# Top 3 best places to buy a watch online?



## jeffff (May 21, 2008)

Opinions please, based on:

-customer service
-selection
-shipping time
-and obviously.....best prices.


----------



## AIKO (Oct 27, 2008)

Have heard good things about Authentic Watches. Have heard bad thing about Jomashop. No personal experience with either. I buy new from an AD or pre-owned from trusted individuals.


----------



## mikeynd (Dec 11, 2008)

worldofwatches.com,Most of my watches came from Ebay.It's hard to beat the prices you find on there,and i have very good luck so far..o| Knock on wood.


----------



## mph57 (Nov 20, 2006)

I purchased last year from Gnomonwatches.com. Anders Tan, the owner, was fantastic! All my correspondence was directly with Anders so I'd rate the customer service excellent. As far as selection, I think a good portion of his inventory includes Pilot/Military style watches..but you would need to look at his website to see what he exactly has. Shipping time was excellent, 3 days to my doorstep! As far a prices go, the watch I purchased has a relatively limited availability, so it was the approximate price as displayed on the respective watch company website. I sure wouldn't hesitate to purchase another watch from them again!


----------



## Hall (Jul 24, 2008)

I have had great experiences with watchclick.com and prestigetime.com


----------



## aikiman44 (Jun 22, 2007)

Thewatchery.com


----------



## joppinger (Oct 8, 2006)

I have purchased fro all of the following (multiple in some cases) with no problems:

Kenmar
Jomashop
Discount Watch Store
Watches88
WatchSurplus
Long Island Watch
Ashford


----------



## Sodiac (Dec 6, 2008)

I've had excellent results with these:
worldofwatches.com
longislandwatch.com
watchseller.com

No connection to any of them except as a satisfied customer.


----------



## Dr. Robert (Jun 10, 2008)

Bluedial
World of Watches
Seiya-Japan


----------



## katmando (Jul 22, 2008)

_Watch Buys_ is good if you're looking for a German-made watch.


----------



## Eric L. (Sep 29, 2006)

Well Watchbuys is one of the only online shops in the USA to buy certain German watches. For Japanese watches, you won't go wrong with Higuchi or Seiya.


----------



## Beyond 'The Box' (Jan 11, 2008)

Island Watch is a WUS sponsor, they offer quite a few brands. I've used Blue Dial and was very pleased, free second day shipping and fair prices, haven't had to deal with their customer service so I can't attest to that.

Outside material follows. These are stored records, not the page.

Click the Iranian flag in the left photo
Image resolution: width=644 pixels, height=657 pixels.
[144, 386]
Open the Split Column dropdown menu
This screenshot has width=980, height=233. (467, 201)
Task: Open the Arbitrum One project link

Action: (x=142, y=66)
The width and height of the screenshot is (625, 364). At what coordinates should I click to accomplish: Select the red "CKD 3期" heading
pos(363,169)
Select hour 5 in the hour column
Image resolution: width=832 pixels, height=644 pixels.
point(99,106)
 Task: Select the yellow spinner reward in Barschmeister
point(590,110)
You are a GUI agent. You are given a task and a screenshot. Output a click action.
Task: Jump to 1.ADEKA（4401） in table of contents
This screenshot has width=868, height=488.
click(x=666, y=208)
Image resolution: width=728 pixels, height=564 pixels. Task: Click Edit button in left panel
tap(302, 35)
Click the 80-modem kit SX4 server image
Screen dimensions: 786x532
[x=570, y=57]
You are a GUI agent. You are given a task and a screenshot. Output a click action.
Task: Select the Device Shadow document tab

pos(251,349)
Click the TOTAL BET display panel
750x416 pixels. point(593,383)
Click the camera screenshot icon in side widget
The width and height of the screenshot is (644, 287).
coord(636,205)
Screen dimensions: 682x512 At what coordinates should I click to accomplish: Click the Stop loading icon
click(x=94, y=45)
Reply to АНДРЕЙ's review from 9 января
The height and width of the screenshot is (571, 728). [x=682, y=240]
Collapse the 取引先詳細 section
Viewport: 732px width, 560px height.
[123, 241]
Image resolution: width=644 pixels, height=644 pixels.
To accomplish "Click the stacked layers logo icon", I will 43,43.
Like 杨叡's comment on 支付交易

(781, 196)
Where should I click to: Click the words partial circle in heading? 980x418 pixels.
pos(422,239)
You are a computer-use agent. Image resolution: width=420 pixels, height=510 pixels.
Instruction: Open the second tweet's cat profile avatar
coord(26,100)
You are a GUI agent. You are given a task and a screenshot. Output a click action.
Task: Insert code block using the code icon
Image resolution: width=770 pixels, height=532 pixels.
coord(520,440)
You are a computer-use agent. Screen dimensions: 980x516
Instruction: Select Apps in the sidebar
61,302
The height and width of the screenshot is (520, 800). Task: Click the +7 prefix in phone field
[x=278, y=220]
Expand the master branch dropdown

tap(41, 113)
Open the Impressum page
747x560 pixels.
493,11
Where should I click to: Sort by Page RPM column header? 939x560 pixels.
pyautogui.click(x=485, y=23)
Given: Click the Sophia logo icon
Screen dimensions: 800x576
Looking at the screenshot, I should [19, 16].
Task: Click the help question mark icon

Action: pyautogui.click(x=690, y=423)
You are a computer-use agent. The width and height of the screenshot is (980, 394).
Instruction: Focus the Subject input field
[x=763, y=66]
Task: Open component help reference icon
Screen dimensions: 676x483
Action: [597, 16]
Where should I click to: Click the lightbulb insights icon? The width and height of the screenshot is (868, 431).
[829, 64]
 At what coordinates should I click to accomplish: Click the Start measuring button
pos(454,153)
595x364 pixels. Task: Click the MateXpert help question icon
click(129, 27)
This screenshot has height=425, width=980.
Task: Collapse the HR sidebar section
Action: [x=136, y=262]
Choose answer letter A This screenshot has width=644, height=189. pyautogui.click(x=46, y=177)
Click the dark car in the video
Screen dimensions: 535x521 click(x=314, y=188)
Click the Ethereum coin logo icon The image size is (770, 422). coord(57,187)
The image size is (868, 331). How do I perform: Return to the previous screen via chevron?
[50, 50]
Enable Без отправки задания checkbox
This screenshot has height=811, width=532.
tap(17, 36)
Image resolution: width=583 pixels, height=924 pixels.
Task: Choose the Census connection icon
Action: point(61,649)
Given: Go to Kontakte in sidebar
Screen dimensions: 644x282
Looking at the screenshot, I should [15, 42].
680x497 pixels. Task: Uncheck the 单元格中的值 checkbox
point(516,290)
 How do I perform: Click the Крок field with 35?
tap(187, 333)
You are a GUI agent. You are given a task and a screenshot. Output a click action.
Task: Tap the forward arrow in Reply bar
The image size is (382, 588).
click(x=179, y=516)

Kenmar watches...? no experience but have heard good things.


----------



## nvn (Jul 20, 2008)

aikiman44 said:


> Thewatchery.com


+1 :-!
Thewatchery.com upgraded my shipping to free next day and also replaced my watch when I found some issues with it immediately. Customer service is excellent.


----------



## music_healing (May 27, 2008)

I did some purchase with Chino Watch Japan
excelent and fast service (slightly lower price than Seiya and Higuchi)

also with watchadoo bracelet in ebay

and prof Wayne lee with roachman dot com


----------



## jeffff (May 21, 2008)

Wow, thanks guys, more choices than I would've thought.

Are most of these "internet only" retailers? I would assume that some also have a store.


----------



## WatchChoice (May 27, 2008)

I"ve heard good things too about most of these dealers too, especially the Watchery who I have had some dealings with.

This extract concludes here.